Tant qu’on se limite à un gros prompt unique, on ne peut donner à l’IA qu’un accès limité à ces sources externes. Elle ne peut pas naviguer de manière autonome pour aller, par exemple, récupérer un script sur YouTube, puiser dans vos e-mails ou questionner une autre IA spécialisée. Avec un agent, le système peut planifier, puis utiliser tous ces outils pour exécuter ses actions au moment opportun.
Le contrôle, la robustesse et la reproductibilité du processus
René l’a constaté sur le terrain : avec un super prompt, si l’IA produit un livrable insatisfaisant, on ne sait pas trop pourquoi. Était-ce un manque de clarté dans la formulation ? Une maladresse dans la consigne ? Une erreur logique dans le raisonnement du modèle ?
Quand on utilise un agent, on peut suivre chaque étape de la chaîne de raisonnement, revoir la sortie à mi-chemin, corriger ou remplacer l’IA s’il y a un problème. Cette modularisation offre un contrôle plus fin et un processus plus robuste, surtout pour des tâches critiques (déclaration administrative, diagnostic financier…). On retrouve ici le meilleur de deux mondes : la puissance des IA connexionnistes (fondées sur les réseaux de neurones) ayant une approche émergente et systémique de la connaissance et de la réflexion dans une structure modulaire, quasi symbolique, où chaque brique est isolée et testable.

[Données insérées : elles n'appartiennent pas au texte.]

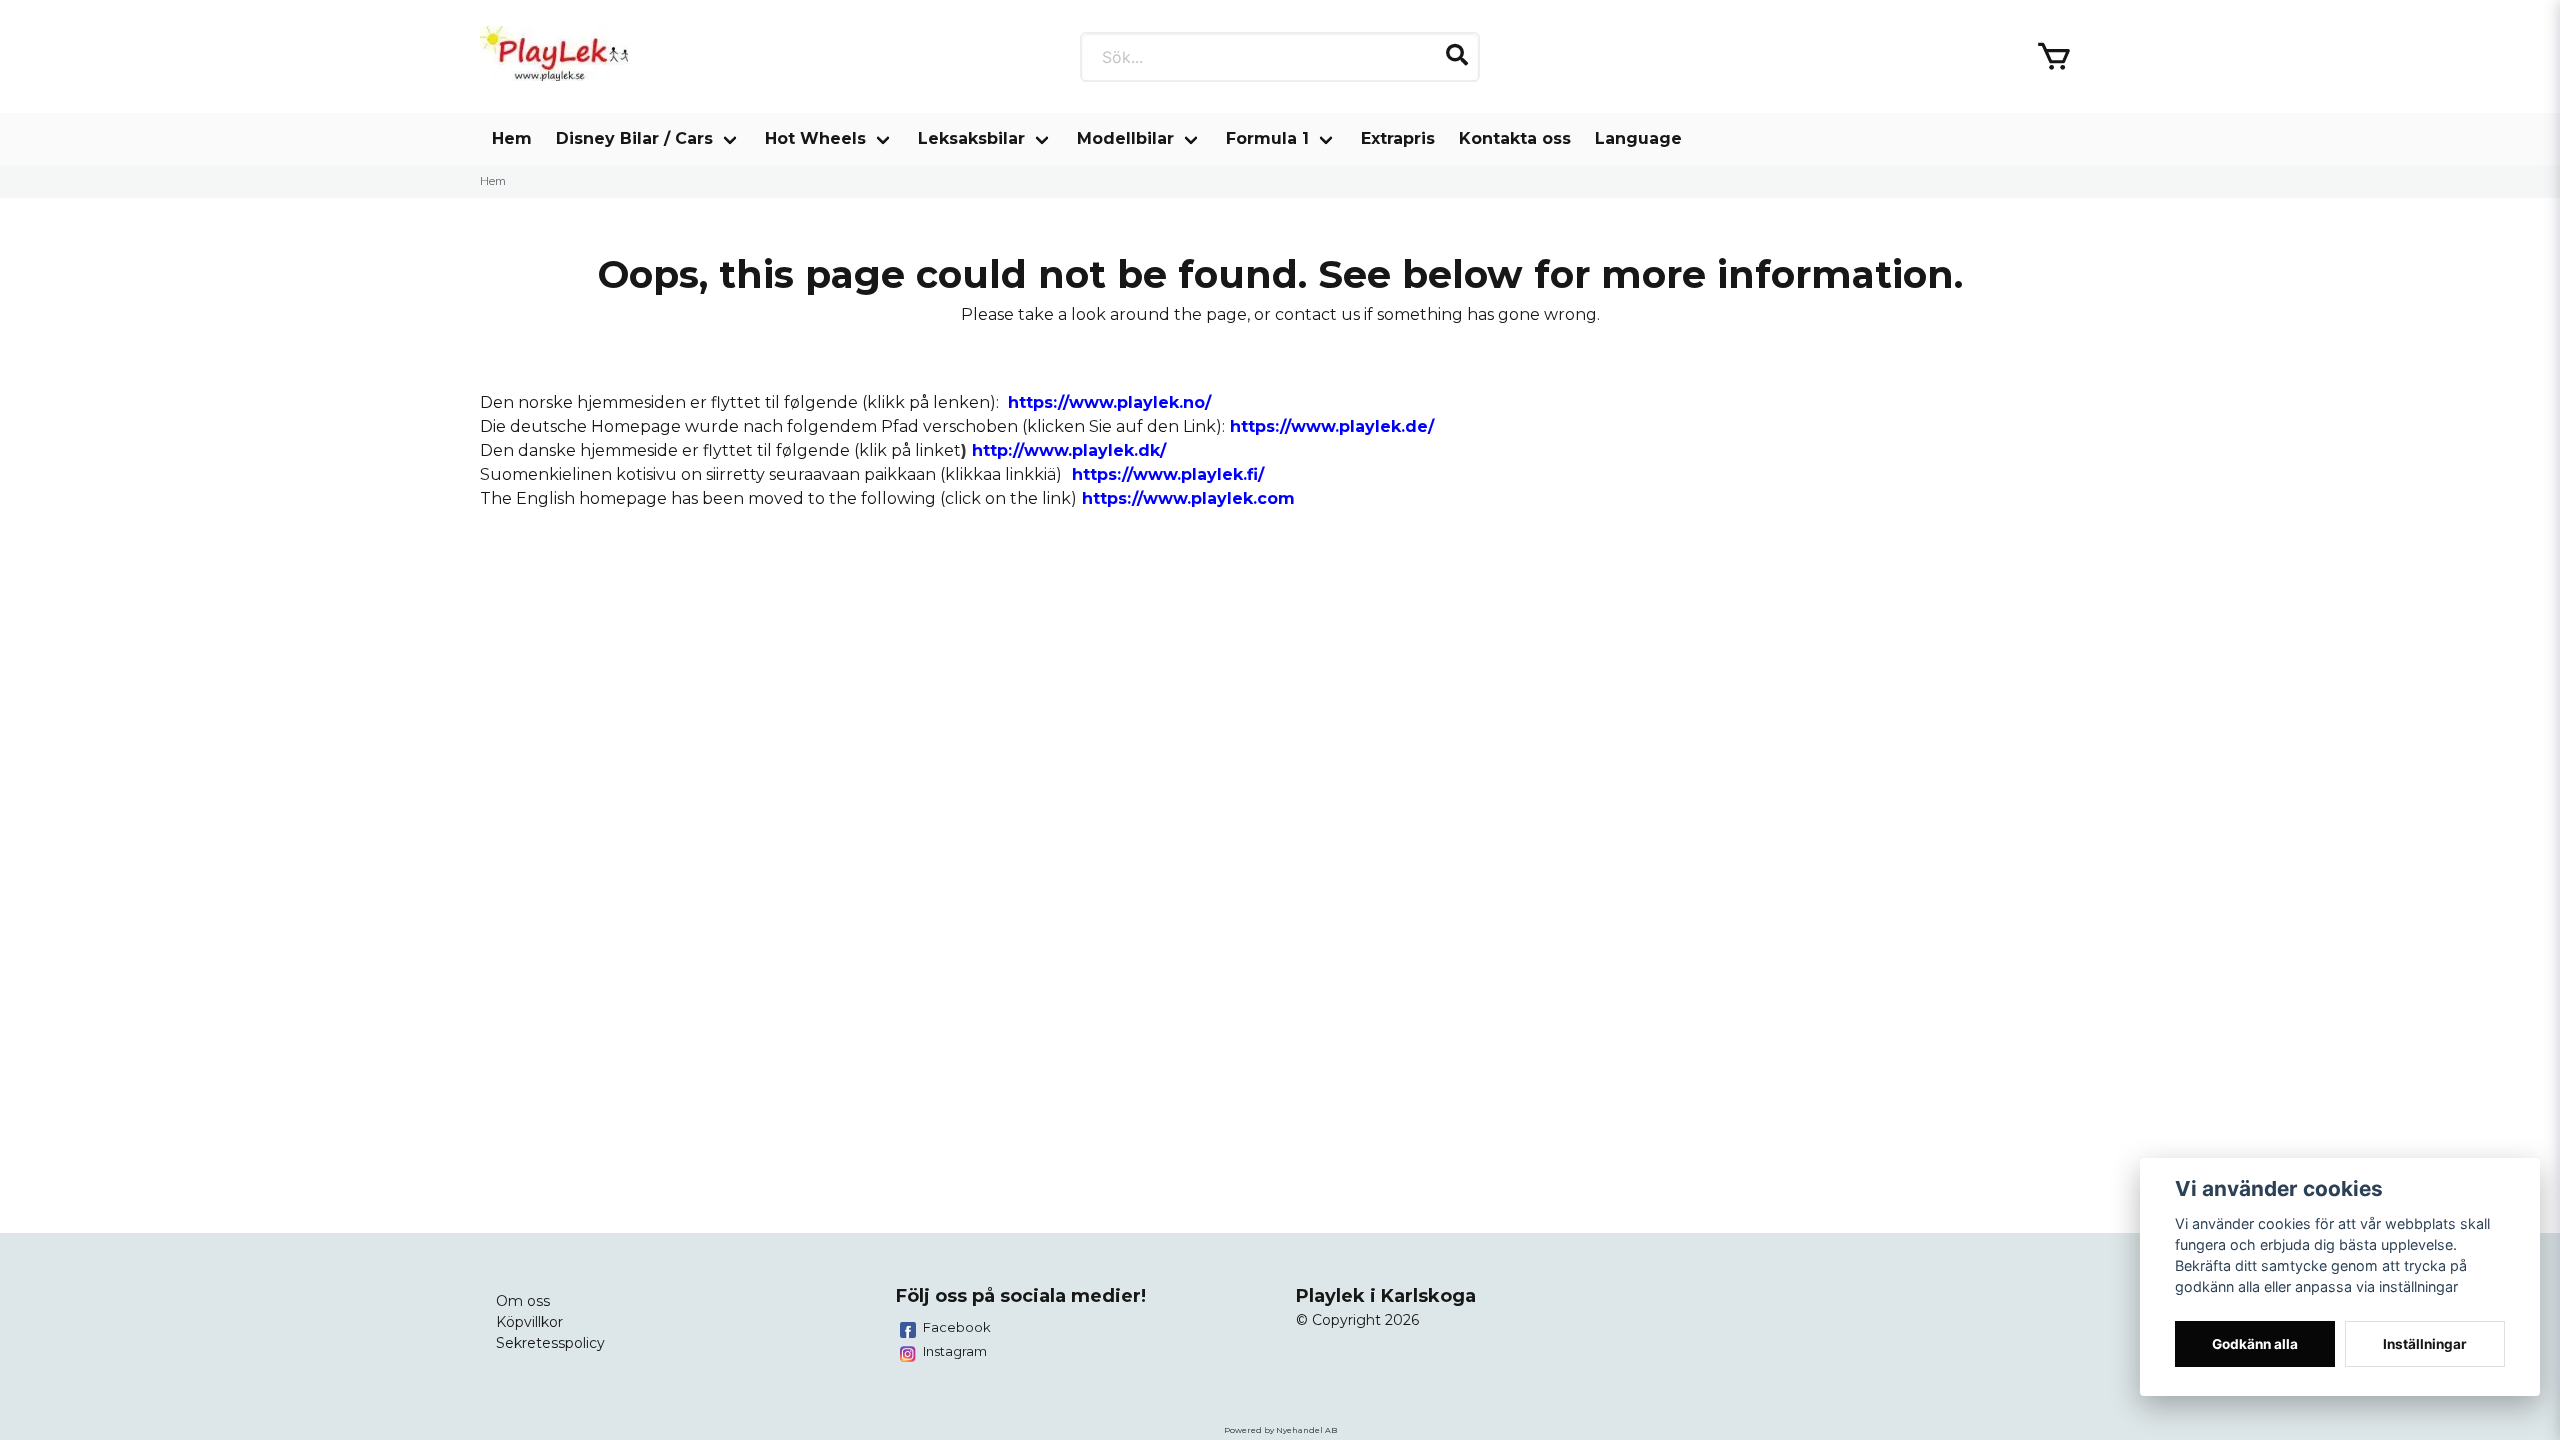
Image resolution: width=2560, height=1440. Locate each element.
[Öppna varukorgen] (2054, 57)
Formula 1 (1267, 138)
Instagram (955, 1351)
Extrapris (1398, 138)
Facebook (957, 1327)
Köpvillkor (529, 1322)
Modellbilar (1125, 138)
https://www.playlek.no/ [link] (1109, 402)
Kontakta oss (1515, 138)
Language (1638, 138)
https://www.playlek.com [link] (1188, 498)
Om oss (523, 1301)
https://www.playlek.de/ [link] (1332, 426)
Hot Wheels (815, 138)
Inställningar (2425, 1344)
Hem (512, 138)
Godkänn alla (2255, 1344)
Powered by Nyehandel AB (1280, 1430)
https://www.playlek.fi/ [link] (1168, 474)
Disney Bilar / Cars (634, 138)
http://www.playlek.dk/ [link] (1069, 450)
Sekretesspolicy (550, 1343)
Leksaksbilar (971, 138)
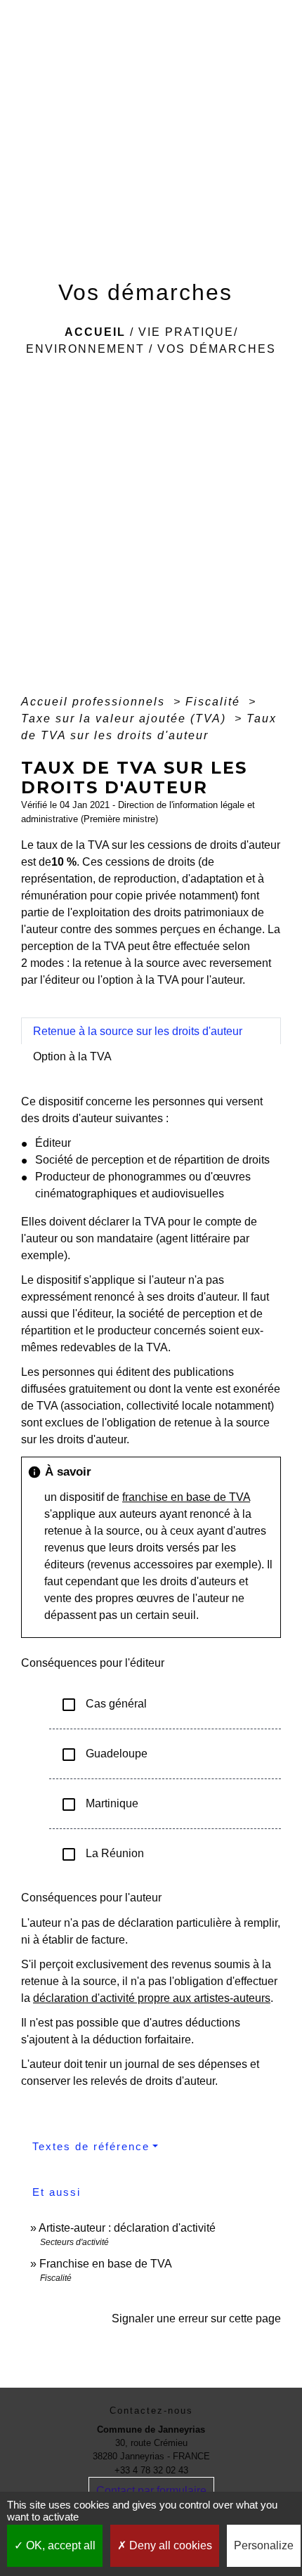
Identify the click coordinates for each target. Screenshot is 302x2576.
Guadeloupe (103, 1754)
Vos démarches (216, 349)
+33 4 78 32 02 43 (151, 2470)
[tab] (151, 1030)
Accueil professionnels (95, 702)
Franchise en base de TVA (105, 2264)
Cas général (103, 1704)
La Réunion (102, 1854)
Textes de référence (91, 2146)
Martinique (99, 1804)
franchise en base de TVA (186, 1497)
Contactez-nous (151, 2410)
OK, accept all (59, 2545)
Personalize (264, 2545)
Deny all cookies (169, 2545)
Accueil (95, 332)
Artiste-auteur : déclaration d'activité (127, 2228)
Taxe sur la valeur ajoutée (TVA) (125, 718)
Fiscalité (214, 702)
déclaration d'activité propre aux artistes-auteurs (151, 1998)
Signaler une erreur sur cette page (196, 2318)
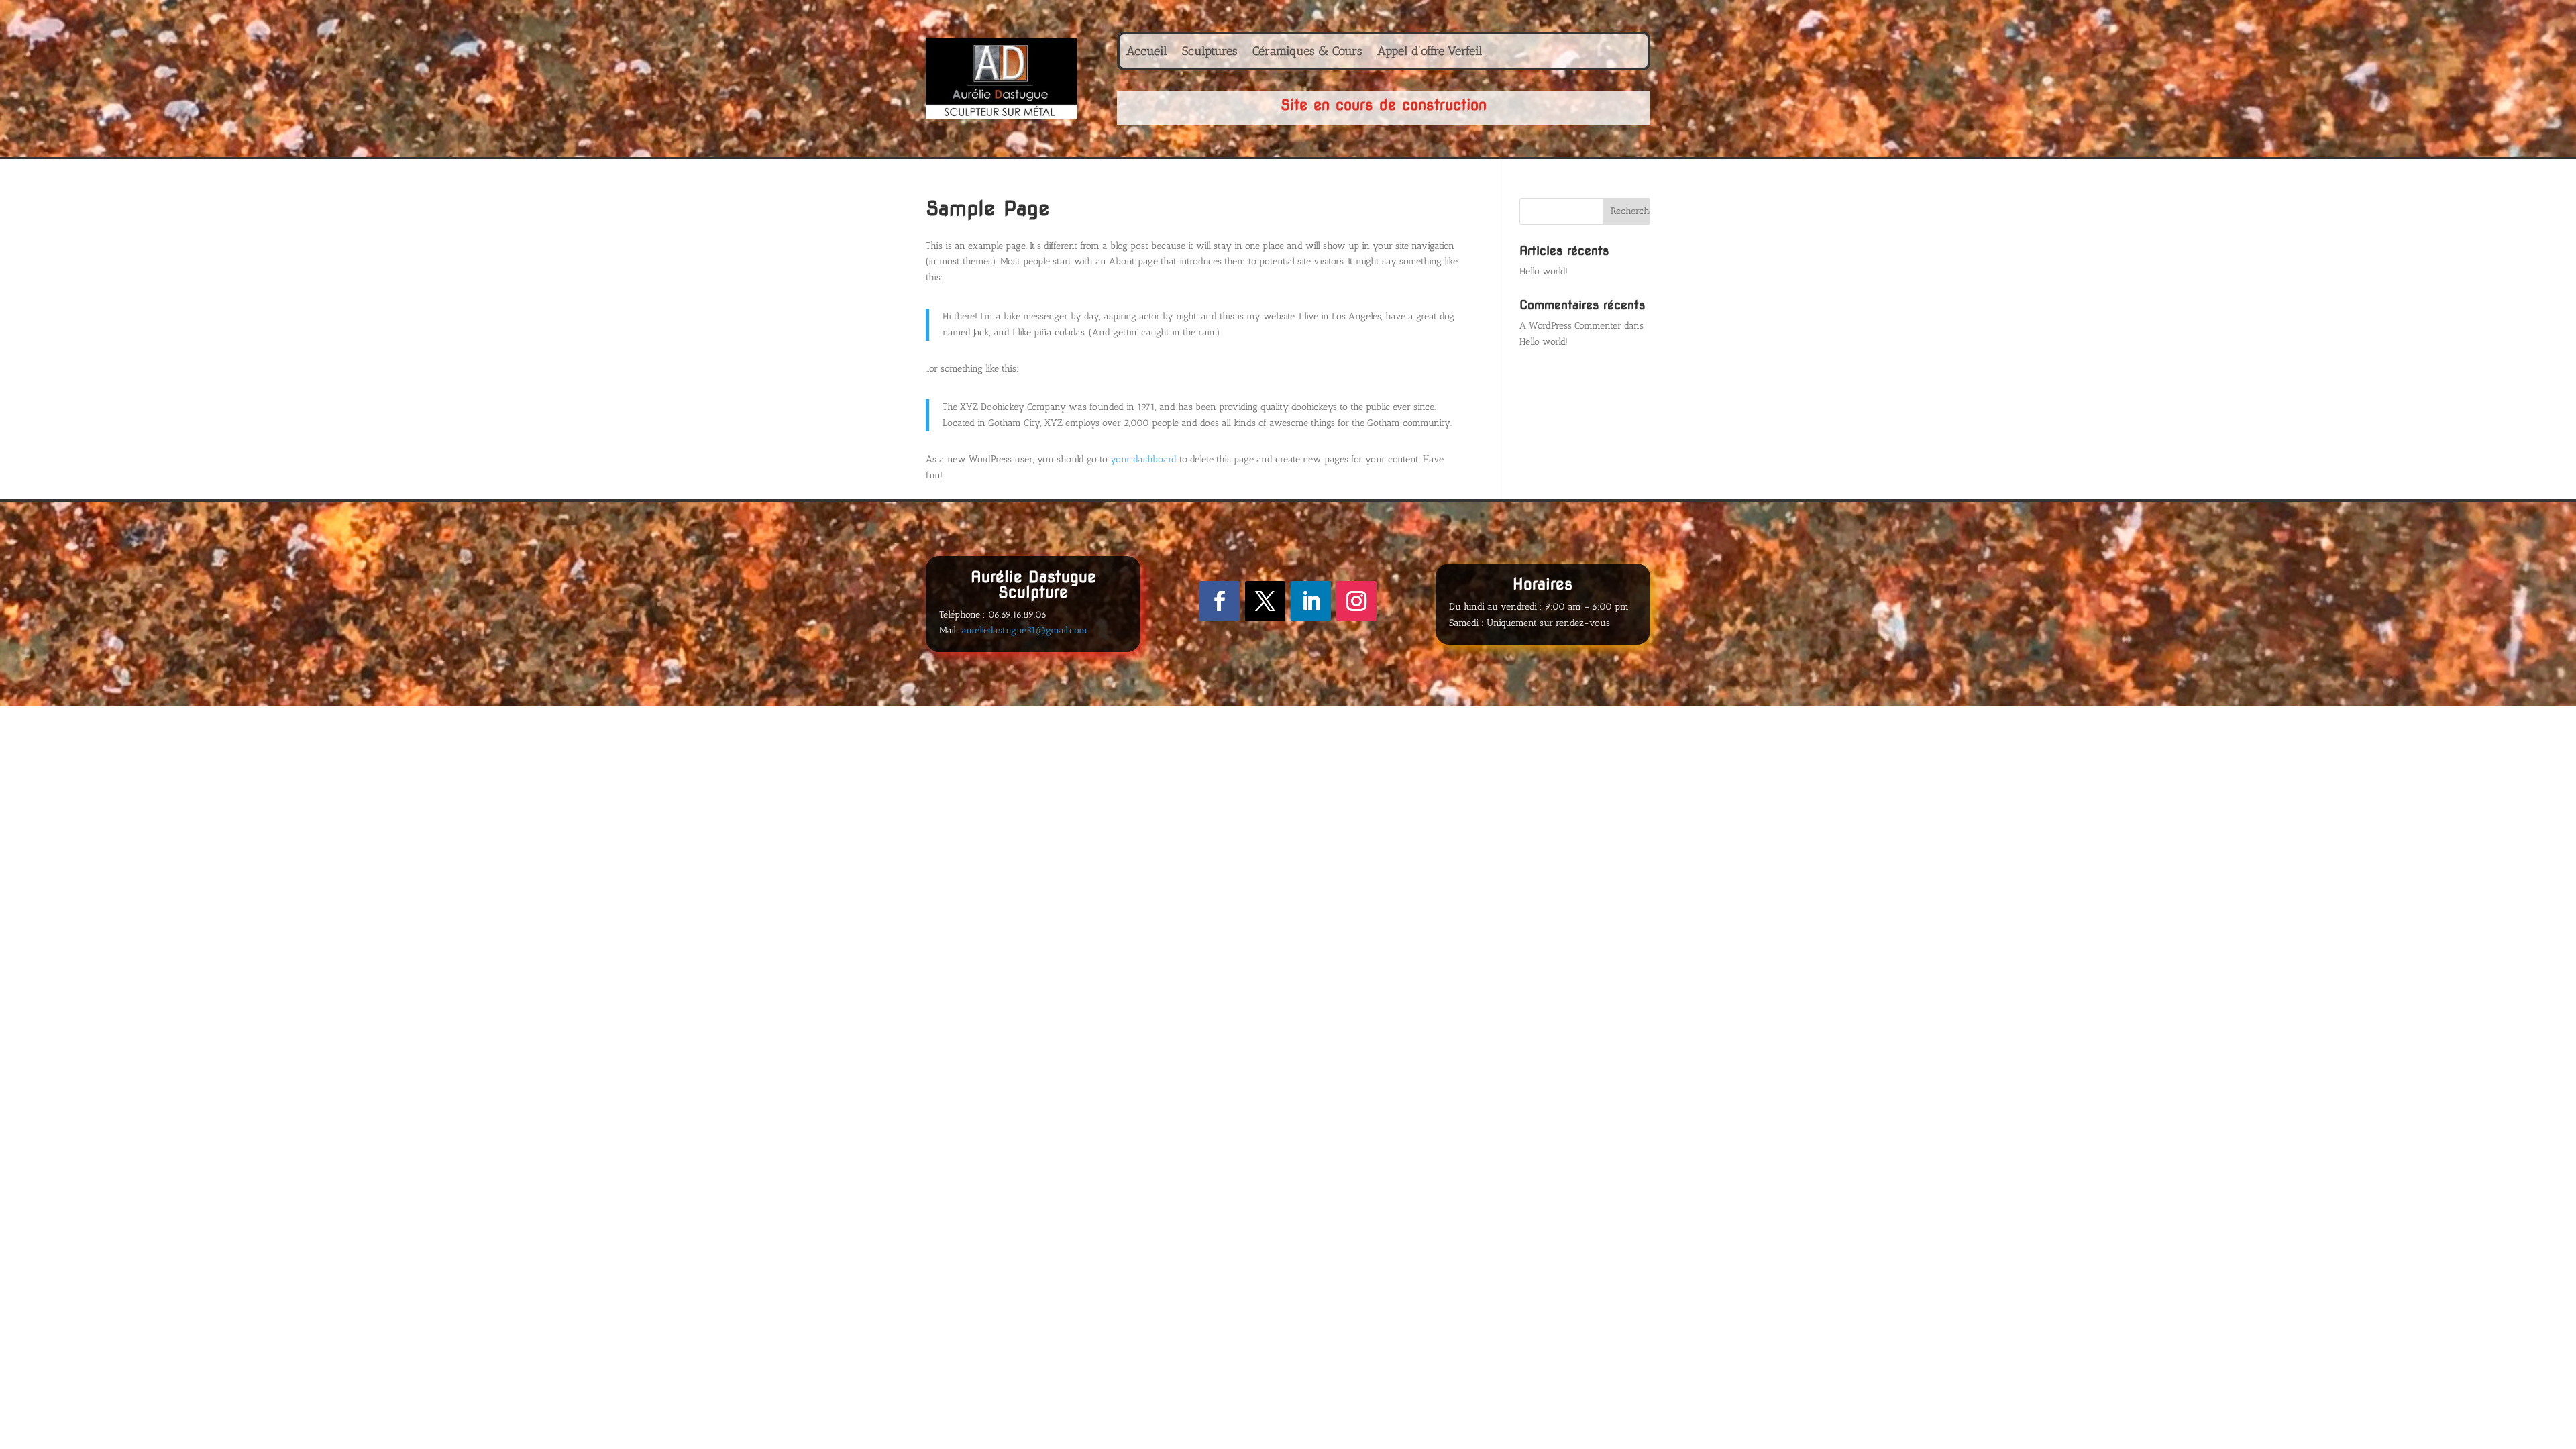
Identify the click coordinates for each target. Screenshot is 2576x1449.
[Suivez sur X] (1265, 601)
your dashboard (1143, 459)
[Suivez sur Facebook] (1219, 601)
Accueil (1146, 52)
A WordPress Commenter (1570, 325)
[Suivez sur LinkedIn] (1311, 601)
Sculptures (1210, 52)
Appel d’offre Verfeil (1430, 52)
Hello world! (1543, 271)
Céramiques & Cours (1307, 52)
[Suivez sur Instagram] (1356, 601)
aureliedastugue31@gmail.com (1024, 630)
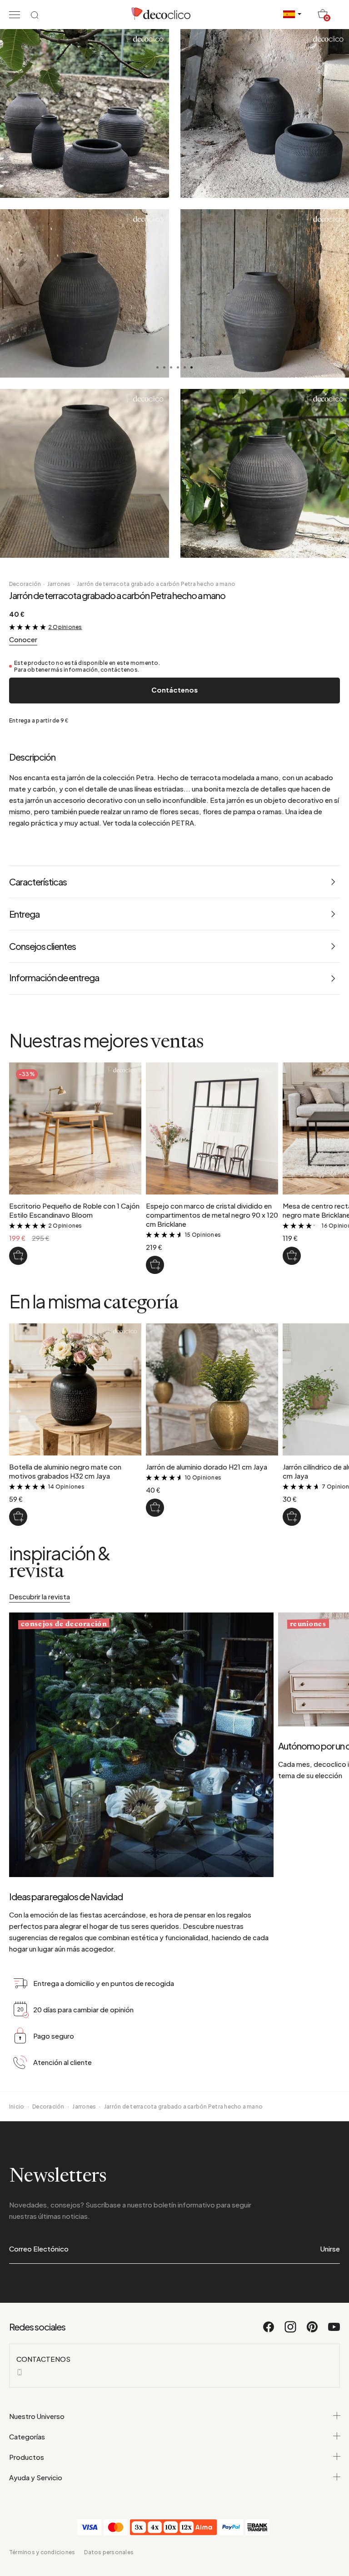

(Et soyons honnêtes…) C’est aussi la mode des agents
Oui, c’est un clin d’œil, mais il y a un fond de vérité. L’engouement actuel pour les agents IA incite les entreprises à capitaliser sur cette nouvelle approche plus qu’à rester sur le simple paradigme du chatbot. Dans l’industrie tech, la course à la nouveauté fait partie de l’ADN, et les agents IA incarnent la frontière la plus prometteuse du moment.
Même s’il y a l’effet de mode, les agents ont des avantages réels que n’a pas l’approche du prompting. Il reste très pertinent de recourir à un prompt classique pour des tâches simples, ponctuelles ou dont le cadre est assez restreint : rédaction rapide d’un paragraphe, synthèse d’un document court, correction de texte, traduction, etc. En revanche, dès lors qu’il s’agit de mener plusieurs étapes successives, faisant intervenir plusieurs sources de données ou outils, ou nécessitant une forte cohérence et des ajustements en continu (allers-retours itératifs, interactions avec des systèmes externes, etc.), la création et l’utilisation d’un agent IA prend tout son sens. L’agent offre alors une modularité, une robustesse et un contrôle plus fins que le « super prompt » unique, tout en permettant d’orchestrer différentes IA et actions algorithmiques au sein d’un même processus.
René, lui, continue à affiner son offre de conseil stratégique. Son agent gagne en autonomie et commence même à se charger de la relance clients pour les pièces manquantes des dossiers… plus besoin d’écrire ces affreux e-mails de relance ! De temps à autre, il retente un super-prompt par curiosité, nourrissant l’espoir qu’un modèle de nouvelle génération parvienne enfin à tout réaliser d’une seule traite. Mais pour l’instant, l’approche agent reste imbattable.